Segunda-feira, 29 de Novembro de 2010

Boris Cyrulnik – 2 - As crianças - soldado


Clara Castilho

Como já tinha anunciado, Borix Cyrulnik esteve em Lisboa, no dia 19 de Novembro, em plena Cimeira da Nato. Só conseguiu chegar às 4,30 do dia em que às 9,30 deveria estar a dar início a uma conferência. O seu atraso serviu para várias piadas, entre elas o facto de a organização do Colóquio o tratar tão bem que ele teve direito a 27 polícias que acompanharam o trajecto entre o seu hotel e o auditório do Instituto Franco-Português…

Com a sua habitual boa disposição, colocou-se ao dispor de todos, com o seu saber e experiência, respondeu a perguntar e comentou casos clínicos.

Um tema de que fez questão em falar por várias vezes foi o da realidade actual no Congo, onde se tem deslocado várias vezes, para estudar a situação das crianças -soldado. Referiu que, para além desta problemática, se está a usar a violação de mulheres como uma arma de guerra. Com estes factos, famílias inteiras são destruídas emotivamente. Devido a crenças culturais, os homens sentem muita vergonha por não terem sabido proteger as suas famílias. Trata-se de uma sociedade em que as mulheres, enquanto mães, são veneradas e serem violadas representa uma blasfémia.

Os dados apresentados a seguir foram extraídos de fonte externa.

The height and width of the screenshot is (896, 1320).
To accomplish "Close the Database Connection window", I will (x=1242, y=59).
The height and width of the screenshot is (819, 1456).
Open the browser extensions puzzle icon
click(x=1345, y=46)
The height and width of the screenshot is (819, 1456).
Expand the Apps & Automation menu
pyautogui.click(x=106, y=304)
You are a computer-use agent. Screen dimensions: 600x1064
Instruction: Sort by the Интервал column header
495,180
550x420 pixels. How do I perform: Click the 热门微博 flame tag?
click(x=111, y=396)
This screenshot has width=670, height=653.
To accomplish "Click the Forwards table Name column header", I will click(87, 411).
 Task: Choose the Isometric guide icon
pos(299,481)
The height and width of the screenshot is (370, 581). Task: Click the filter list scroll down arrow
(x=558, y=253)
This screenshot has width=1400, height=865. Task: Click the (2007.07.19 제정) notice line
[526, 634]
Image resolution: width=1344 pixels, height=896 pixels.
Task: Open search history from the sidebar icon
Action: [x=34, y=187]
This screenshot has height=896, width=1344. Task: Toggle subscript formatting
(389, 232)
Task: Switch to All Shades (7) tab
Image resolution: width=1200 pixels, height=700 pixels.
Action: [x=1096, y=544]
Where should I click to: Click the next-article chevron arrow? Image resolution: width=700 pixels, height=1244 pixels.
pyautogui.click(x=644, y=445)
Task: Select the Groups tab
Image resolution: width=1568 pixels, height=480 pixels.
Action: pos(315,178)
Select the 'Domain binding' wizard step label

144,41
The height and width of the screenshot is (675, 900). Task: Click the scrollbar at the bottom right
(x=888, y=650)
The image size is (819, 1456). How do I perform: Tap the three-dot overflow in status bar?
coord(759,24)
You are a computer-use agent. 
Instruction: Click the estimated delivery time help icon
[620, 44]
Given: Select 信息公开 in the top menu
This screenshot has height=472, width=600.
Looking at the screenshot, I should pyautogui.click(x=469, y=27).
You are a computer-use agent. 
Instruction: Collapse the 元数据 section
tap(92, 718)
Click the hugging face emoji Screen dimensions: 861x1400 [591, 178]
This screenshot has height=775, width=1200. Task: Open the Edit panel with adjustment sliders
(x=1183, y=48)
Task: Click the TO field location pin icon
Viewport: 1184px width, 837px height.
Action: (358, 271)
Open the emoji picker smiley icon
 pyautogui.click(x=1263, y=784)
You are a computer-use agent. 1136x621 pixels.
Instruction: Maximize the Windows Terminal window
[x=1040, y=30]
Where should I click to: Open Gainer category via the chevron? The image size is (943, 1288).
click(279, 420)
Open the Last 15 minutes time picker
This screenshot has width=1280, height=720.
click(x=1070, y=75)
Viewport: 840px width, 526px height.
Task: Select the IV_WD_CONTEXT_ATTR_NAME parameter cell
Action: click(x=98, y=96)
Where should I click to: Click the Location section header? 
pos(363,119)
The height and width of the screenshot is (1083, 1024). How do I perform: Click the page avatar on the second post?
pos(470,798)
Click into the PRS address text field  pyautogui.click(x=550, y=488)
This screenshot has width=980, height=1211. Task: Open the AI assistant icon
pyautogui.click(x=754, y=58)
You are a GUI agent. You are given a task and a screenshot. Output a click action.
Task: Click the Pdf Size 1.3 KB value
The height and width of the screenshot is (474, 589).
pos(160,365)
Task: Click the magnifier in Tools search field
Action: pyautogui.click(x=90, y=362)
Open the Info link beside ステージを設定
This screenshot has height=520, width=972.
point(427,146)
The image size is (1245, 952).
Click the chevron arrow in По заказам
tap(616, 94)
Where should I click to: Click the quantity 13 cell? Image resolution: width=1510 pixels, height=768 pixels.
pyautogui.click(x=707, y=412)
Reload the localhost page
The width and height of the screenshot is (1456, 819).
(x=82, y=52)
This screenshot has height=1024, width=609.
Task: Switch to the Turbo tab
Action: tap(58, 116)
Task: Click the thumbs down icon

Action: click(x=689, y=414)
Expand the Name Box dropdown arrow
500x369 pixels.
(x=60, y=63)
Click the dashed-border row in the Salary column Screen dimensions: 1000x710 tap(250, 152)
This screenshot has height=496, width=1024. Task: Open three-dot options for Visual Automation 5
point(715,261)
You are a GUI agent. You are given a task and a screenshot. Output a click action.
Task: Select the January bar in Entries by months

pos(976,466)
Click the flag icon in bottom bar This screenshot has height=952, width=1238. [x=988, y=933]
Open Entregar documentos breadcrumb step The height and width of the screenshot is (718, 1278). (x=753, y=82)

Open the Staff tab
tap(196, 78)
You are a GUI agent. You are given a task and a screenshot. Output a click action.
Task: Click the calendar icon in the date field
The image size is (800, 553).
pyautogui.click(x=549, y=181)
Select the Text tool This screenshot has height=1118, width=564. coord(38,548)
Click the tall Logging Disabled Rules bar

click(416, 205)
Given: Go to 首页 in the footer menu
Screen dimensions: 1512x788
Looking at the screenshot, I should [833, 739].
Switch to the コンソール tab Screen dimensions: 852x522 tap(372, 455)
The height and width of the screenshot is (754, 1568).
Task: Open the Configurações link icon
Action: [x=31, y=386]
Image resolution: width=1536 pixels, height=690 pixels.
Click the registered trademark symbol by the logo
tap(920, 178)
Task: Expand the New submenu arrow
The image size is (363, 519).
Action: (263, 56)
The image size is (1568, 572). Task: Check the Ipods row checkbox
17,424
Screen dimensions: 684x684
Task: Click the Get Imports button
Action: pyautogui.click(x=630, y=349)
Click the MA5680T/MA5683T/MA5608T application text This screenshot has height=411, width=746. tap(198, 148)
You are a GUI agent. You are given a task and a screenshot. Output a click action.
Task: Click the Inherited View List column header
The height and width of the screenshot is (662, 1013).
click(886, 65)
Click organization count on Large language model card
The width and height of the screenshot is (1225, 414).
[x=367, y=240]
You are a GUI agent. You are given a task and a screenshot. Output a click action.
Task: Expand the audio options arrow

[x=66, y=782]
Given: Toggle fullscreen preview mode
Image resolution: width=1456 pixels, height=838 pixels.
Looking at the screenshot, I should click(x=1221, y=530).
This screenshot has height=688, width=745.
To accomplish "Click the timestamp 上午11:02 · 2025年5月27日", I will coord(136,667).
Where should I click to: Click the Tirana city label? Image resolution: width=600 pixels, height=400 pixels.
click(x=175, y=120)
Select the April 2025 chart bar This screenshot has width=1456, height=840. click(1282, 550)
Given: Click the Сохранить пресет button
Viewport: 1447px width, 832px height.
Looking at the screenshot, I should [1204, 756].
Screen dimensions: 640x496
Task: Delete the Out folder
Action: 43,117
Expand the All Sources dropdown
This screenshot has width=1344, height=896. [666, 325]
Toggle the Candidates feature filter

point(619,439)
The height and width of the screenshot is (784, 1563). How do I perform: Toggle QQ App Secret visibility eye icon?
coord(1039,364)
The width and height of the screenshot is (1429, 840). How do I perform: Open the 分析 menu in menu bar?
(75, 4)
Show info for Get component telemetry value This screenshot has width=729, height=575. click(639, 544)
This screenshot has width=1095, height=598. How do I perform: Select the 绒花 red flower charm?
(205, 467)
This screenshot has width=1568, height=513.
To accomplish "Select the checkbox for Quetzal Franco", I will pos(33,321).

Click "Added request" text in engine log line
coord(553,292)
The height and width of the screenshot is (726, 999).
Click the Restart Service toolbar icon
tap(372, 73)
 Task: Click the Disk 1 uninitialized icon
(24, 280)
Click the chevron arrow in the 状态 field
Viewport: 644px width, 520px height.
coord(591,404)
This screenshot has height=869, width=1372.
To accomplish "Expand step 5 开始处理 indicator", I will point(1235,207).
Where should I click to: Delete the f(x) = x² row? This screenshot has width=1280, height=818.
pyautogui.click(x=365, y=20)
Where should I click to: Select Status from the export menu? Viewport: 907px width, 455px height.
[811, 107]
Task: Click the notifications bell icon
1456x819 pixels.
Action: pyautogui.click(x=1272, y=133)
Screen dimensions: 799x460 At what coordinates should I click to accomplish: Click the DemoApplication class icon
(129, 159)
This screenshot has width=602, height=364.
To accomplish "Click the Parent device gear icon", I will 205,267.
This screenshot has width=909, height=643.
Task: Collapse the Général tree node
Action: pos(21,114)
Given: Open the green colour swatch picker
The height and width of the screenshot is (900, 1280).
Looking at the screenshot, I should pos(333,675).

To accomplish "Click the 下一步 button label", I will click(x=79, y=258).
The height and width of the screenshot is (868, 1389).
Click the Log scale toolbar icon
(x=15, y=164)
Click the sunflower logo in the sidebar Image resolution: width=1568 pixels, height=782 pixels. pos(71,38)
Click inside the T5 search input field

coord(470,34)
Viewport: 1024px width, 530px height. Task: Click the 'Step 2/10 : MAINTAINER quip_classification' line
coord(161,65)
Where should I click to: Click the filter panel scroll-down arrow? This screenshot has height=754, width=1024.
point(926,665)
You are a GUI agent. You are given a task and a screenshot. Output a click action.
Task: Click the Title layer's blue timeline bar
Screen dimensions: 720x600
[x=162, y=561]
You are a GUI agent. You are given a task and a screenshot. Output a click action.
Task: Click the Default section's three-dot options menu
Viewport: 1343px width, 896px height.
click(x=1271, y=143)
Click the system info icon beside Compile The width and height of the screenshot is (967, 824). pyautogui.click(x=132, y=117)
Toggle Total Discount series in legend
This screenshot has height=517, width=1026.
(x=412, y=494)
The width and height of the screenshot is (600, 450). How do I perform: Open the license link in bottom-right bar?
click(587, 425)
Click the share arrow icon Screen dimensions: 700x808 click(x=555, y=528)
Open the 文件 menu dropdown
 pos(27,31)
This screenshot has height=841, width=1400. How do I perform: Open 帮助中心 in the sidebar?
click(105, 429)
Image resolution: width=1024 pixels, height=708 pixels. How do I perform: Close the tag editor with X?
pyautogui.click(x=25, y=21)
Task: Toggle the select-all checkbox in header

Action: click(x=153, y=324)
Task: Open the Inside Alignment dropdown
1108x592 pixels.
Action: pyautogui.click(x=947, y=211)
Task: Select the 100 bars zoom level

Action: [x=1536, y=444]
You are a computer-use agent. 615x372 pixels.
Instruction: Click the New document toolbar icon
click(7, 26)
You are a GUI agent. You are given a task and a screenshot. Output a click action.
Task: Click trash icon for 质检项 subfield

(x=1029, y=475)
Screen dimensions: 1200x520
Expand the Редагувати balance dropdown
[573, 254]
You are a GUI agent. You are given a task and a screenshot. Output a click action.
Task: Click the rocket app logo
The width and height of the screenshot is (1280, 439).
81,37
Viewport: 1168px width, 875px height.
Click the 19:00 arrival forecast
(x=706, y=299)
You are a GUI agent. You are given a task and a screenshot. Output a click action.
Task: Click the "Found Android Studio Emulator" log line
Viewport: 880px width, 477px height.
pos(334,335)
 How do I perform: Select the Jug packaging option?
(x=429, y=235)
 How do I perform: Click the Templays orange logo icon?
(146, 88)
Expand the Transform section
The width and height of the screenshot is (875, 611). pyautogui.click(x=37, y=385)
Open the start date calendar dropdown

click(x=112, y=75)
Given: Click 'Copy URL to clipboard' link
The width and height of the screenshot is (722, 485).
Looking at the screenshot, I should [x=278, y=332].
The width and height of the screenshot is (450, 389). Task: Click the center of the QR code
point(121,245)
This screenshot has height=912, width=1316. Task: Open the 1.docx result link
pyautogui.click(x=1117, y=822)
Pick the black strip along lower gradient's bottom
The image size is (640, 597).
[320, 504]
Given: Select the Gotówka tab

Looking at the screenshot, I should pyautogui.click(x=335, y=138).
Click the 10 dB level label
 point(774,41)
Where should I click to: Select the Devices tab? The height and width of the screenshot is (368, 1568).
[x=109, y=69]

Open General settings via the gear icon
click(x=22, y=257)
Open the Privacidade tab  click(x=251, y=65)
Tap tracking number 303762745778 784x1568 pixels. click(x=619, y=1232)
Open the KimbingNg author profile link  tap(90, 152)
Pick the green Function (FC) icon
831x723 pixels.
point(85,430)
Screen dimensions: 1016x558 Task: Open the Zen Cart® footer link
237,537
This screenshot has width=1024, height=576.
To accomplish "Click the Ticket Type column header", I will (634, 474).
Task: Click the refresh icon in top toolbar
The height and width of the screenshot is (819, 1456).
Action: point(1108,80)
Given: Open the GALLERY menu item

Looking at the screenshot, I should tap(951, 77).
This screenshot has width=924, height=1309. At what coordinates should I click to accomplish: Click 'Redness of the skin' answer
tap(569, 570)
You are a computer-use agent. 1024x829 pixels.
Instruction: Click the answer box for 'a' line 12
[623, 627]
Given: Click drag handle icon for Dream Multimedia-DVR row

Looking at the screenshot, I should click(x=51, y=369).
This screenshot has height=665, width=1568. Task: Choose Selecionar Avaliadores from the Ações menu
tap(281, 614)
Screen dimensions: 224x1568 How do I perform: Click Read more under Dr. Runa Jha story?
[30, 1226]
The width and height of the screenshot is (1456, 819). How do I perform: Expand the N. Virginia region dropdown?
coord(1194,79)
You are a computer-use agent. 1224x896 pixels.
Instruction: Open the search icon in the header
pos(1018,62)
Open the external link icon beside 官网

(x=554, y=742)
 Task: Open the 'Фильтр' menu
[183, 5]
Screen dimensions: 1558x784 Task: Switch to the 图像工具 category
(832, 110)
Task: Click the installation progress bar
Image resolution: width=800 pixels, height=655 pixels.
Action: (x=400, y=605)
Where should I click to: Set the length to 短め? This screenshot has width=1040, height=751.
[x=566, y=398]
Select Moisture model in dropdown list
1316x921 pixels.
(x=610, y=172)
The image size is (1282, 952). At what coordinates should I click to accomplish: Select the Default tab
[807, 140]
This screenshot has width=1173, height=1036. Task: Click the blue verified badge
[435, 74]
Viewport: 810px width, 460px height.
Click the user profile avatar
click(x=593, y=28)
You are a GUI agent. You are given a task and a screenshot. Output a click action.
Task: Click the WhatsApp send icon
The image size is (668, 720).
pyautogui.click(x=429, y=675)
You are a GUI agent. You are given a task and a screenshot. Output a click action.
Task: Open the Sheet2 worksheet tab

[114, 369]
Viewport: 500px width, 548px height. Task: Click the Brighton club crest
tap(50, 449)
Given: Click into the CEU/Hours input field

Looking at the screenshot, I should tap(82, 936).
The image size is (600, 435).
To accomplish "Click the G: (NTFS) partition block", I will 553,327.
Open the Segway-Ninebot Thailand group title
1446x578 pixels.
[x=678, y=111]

Perante esta situação, falar sobre o que aconteceu é muito difícil, quase impossível. Assim, para os que o não conseguem fazer, são incentivados a, em sessões colectivas, fazerem canções, peças de teatro, criações colectivas e expostas colectivamente. A fim de poderem metamorfosear o sofrimento. Isto porque, segundo Cyrulnik “TODAS AS TRISTEZAS SÃO SUPORTÁVEIS SE FIZERMOS DELAS UMA HISTÓRIA”(1999).

Através do seu trabalho com crianças - soldados, em África, verificou que elas ficam gravemente traumatizadas. Um grande número destas crianças tinham-se alistado como mercenários em exércitos que pagam a quem faça a guerra. Durante a guerra elas sabem o que é preciso fazer, sabem quem são os seus amigos, quem são os inimigos, aprendem a lutar, a esconder-se, a roubar. Não têm medo da guerra, sabem o que fazer.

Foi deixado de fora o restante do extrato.